Citrix makes so-called thin client software that delivers business applications from servers to desktop computers.
By acquiring XenSource, the company intends to move into the adjacent server and desktop virtualisation market.
The acquisition will be financed through a combination of stock and cash and includes the assumption of $107m in a vested stock options.
The company's open source "hypervisor" software, called Xen, lets a single computer run multiple operating systems simultaneously, which is a useful way to replace servers with one, more efficiently used computer.
Xen is included in the two most used Linux server distributions from Red Hat and Novell and also works on Microsoft Windows. XenSource's commercial offering, XenEnterprise, is based on the Xen software.
Gartner analyst Tom Bittman said the price tag was high for XenSource and the acquiring company is a surprise. "We wouldn't have expected Citrix to make the acquisition. We would have expected IBM, HP, Oracle, maybe Novell or Symantec," he said.
Virtualisation has become a hot technology in IT because it allows corporate customers to lower their computing costs by packing more computing jobs onto fewer computers. The virtualisation market leader VMware went public this week, with its stock price shooting to $51 from its offering price of $29.
The purchase is a significant departure for Citrix whose focus now is centralised management of desktops, rather than managing corporate data centre servers, Bittman said.
Also, the deal raises questions over Citrix's relationship with Microsoft. He said Citrix could choose to compete head-to-head against Microsoft's forthcoming server virtualisation software called Viridian, or Microsoft could choose to use some of XenSource's software rather than develop itself.

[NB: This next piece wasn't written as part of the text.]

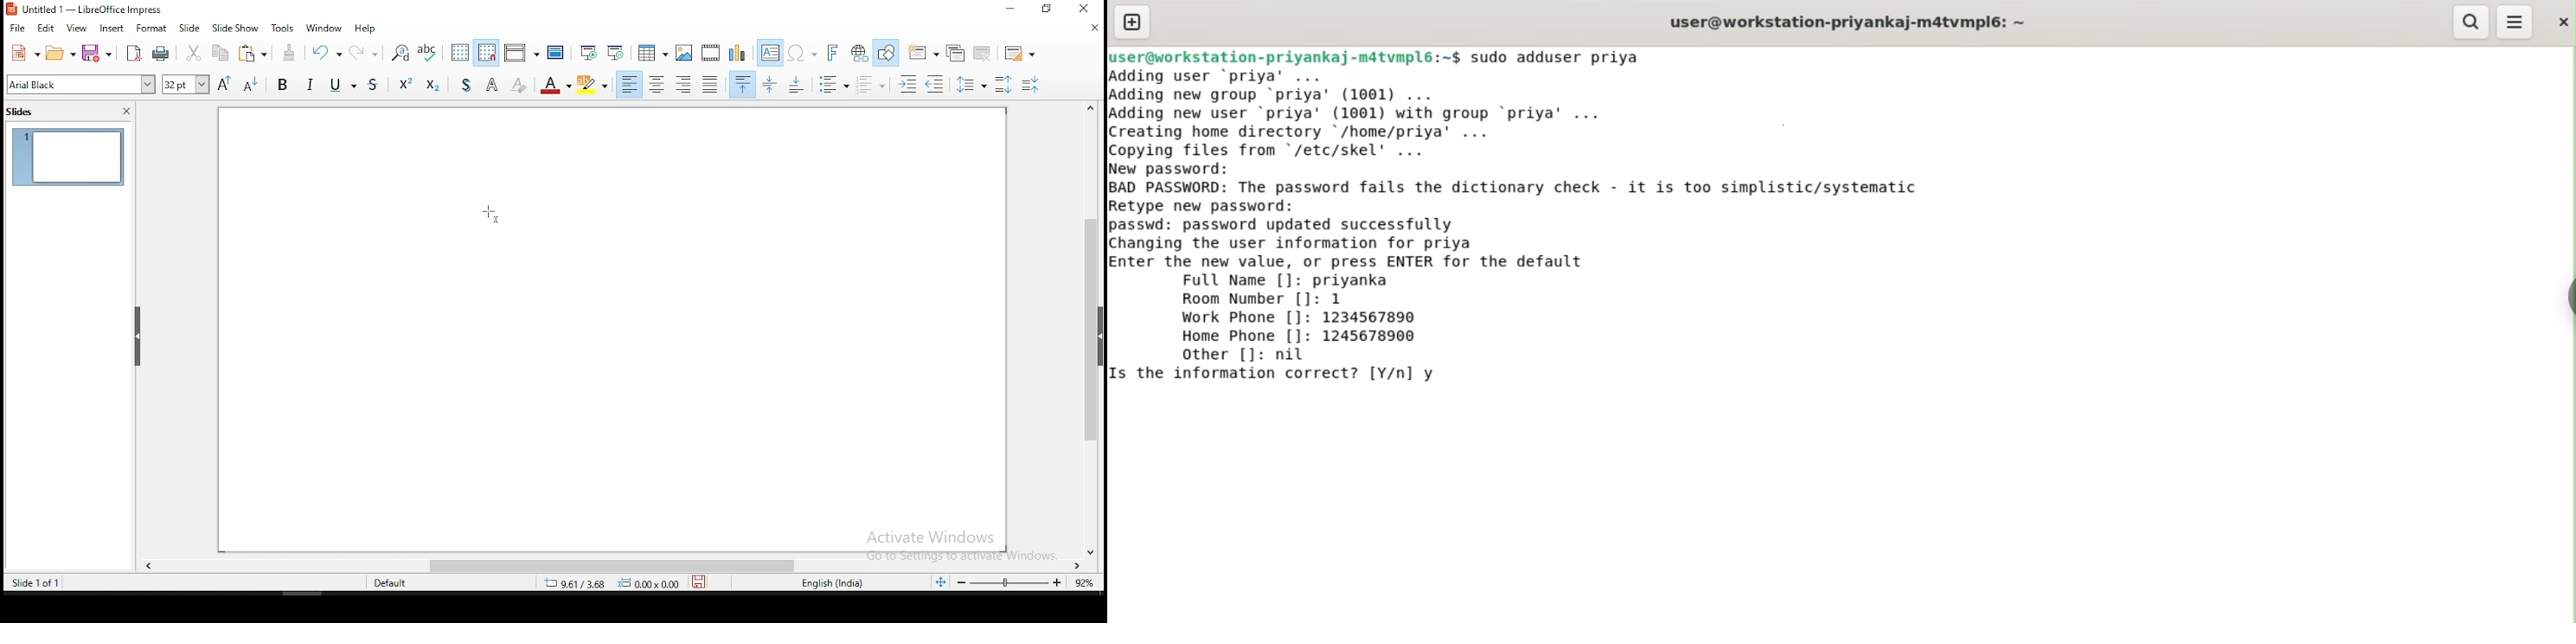 The width and height of the screenshot is (2576, 644). I want to click on scroll bar, so click(617, 567). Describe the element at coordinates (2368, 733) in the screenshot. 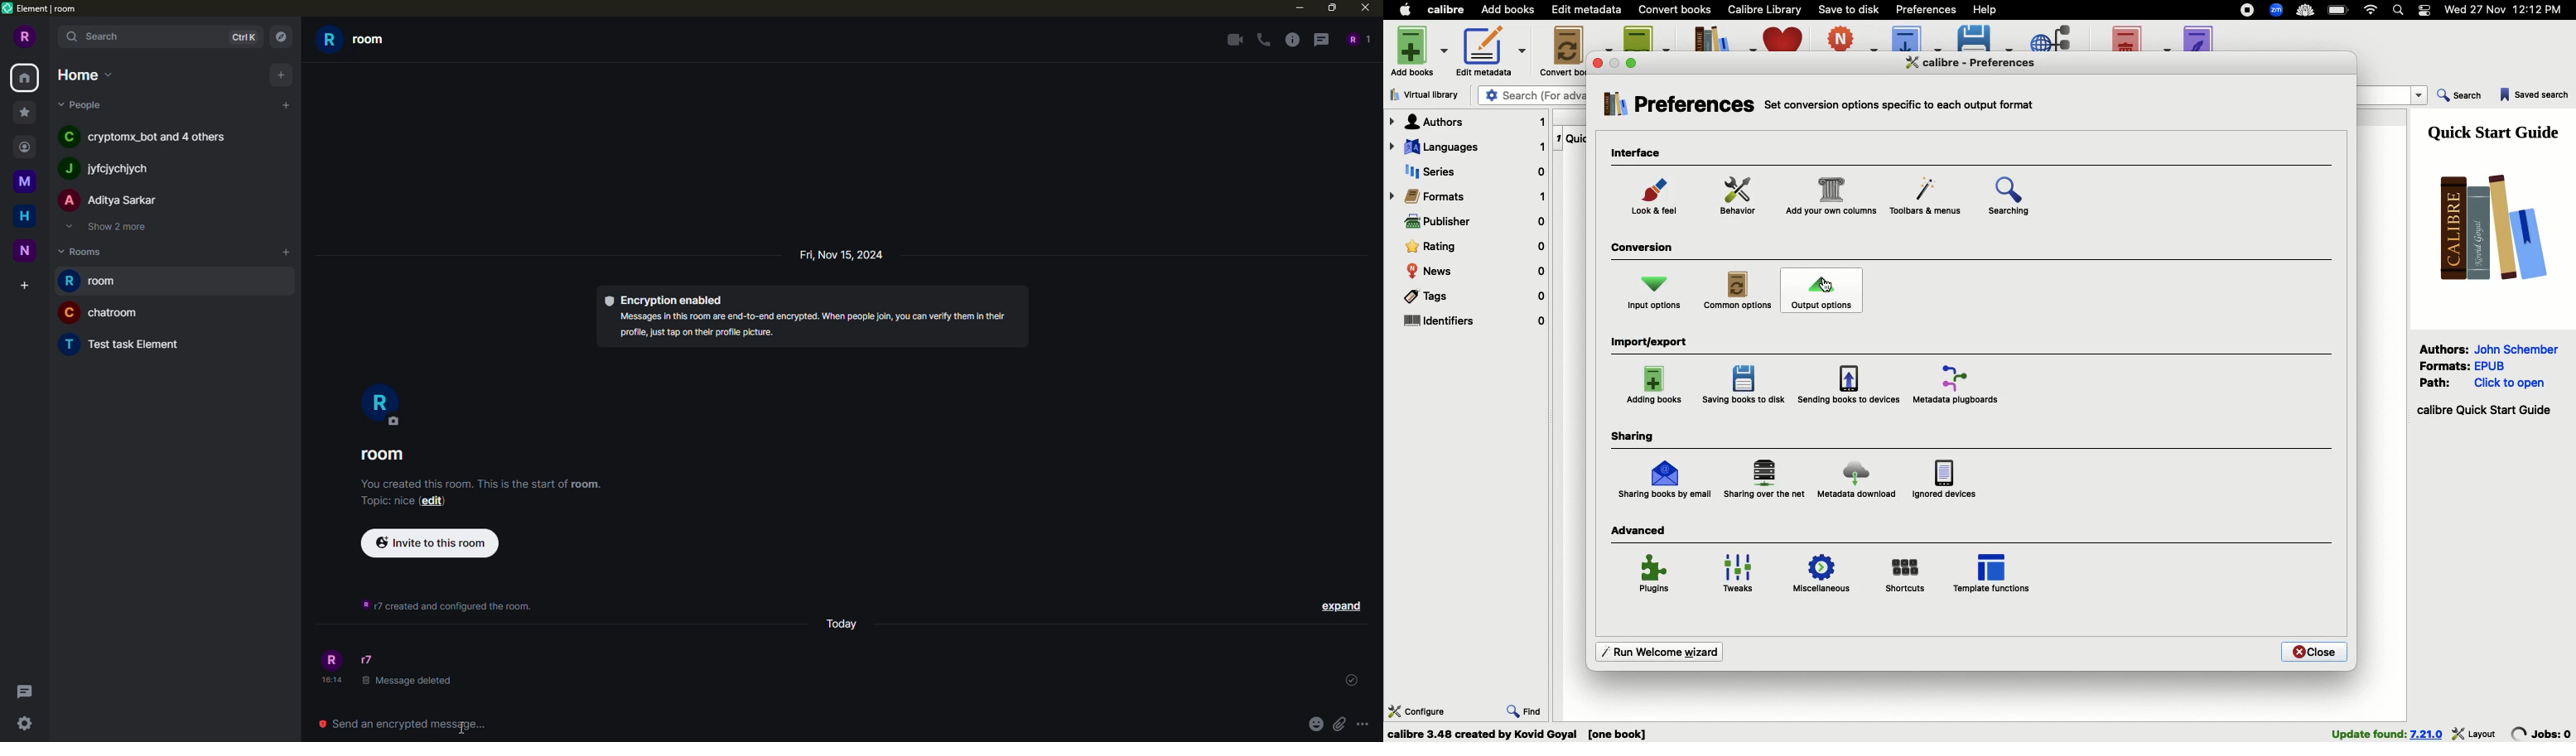

I see `found` at that location.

He said: "The market needs competition in this area. Customers need strong competitors to VMware... because prices have been artificially high. If this acquisition makes Xen and XenSource more viable, it's a good thing for the market."
The Xen software and XenSource employees will form a new Virtualisation and Management Division at Citrix headed by XenSource CEO Peter Levine. In a statement, Levine said the company intends to expand further into server virtualisation as well as desktop virtualisation.

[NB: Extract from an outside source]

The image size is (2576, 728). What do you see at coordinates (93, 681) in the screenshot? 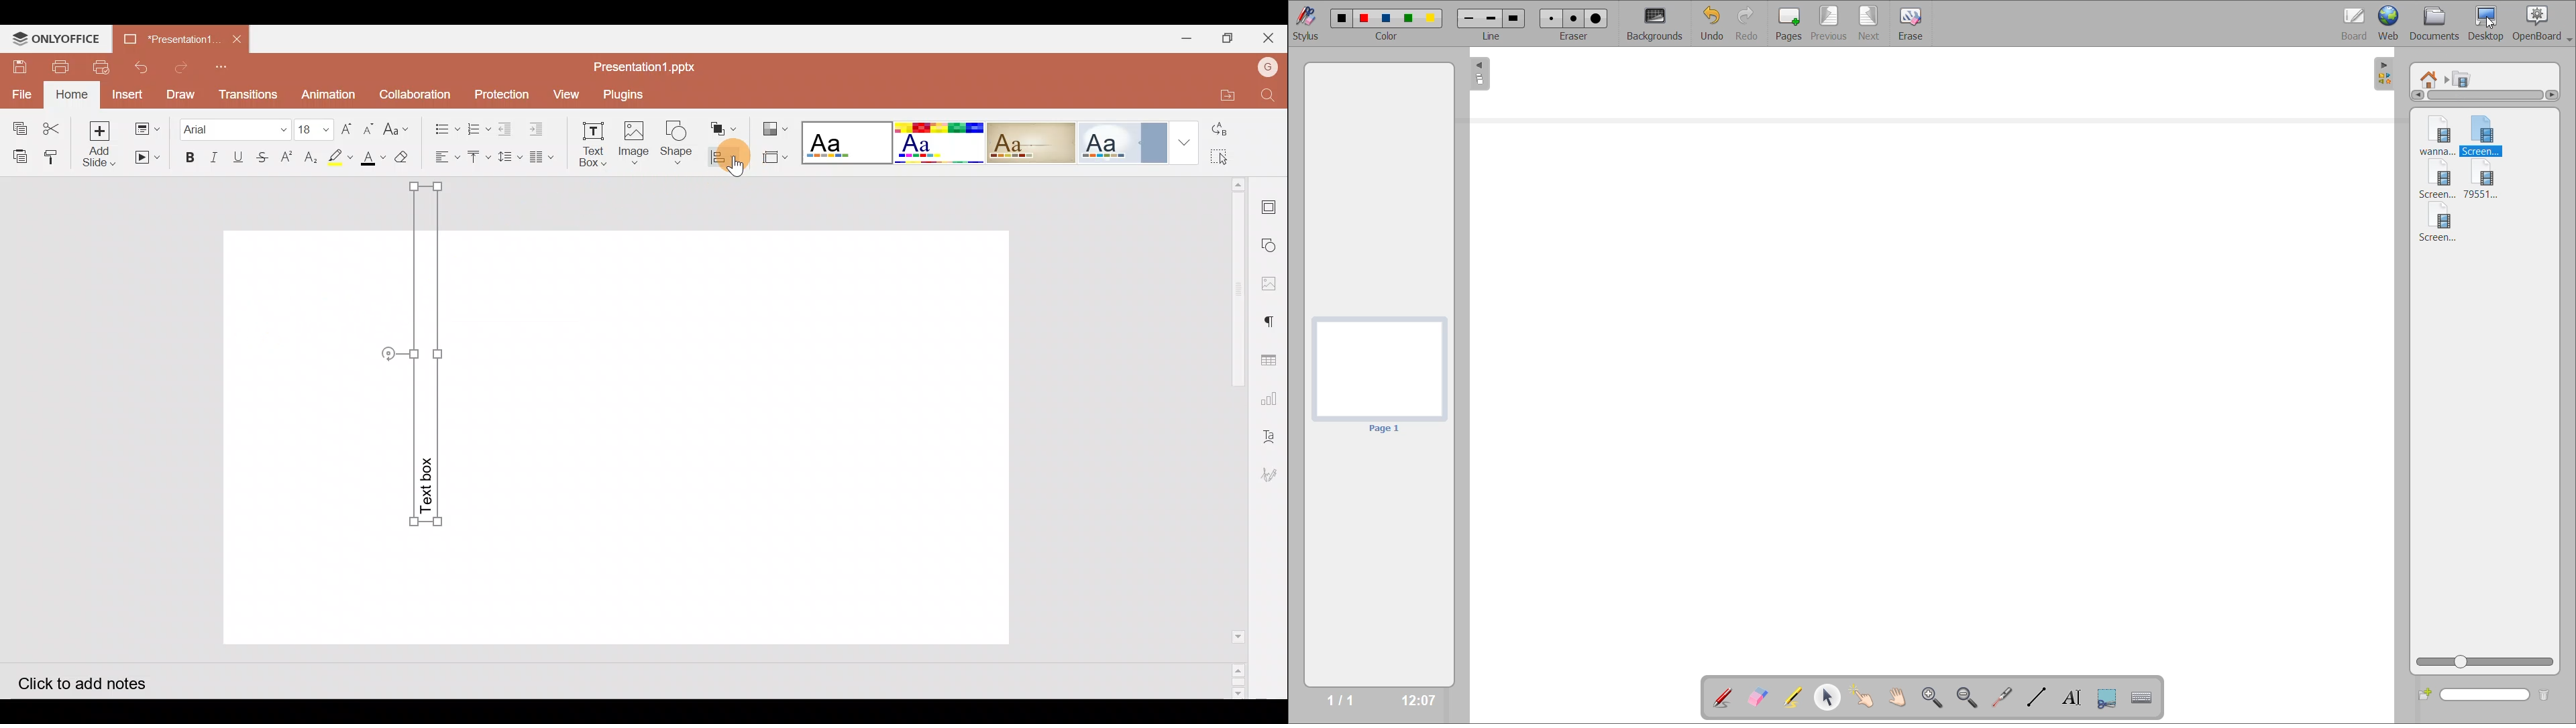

He said: "This move is not about competing for the five per cent of the market that is already being served. It's about steering into the 90 per cent white space that is wide open, both at the server and in new emerging opportunities at the desktop."
The combination of XenSource and Citrix's established distribution infrastructure will make XenSource's software available to a far larger audience, said Nick Sturiale, a general partner at Sevin Rosen Funds and a XenSource board member.
In a report, research group the 451 Group said the acquisition stands to turn the competitive heat up on VMware.
The report said: "The virtualisation market now revolves around three players: market darling VMware; Citrix's combination of young blood and old money; and the (potential) threat of Microsoft's Viridian, slated to ship in Q3 2008. Both Citrix and VMware have a 12-month window of opportunity before Microsoft shows its full hand."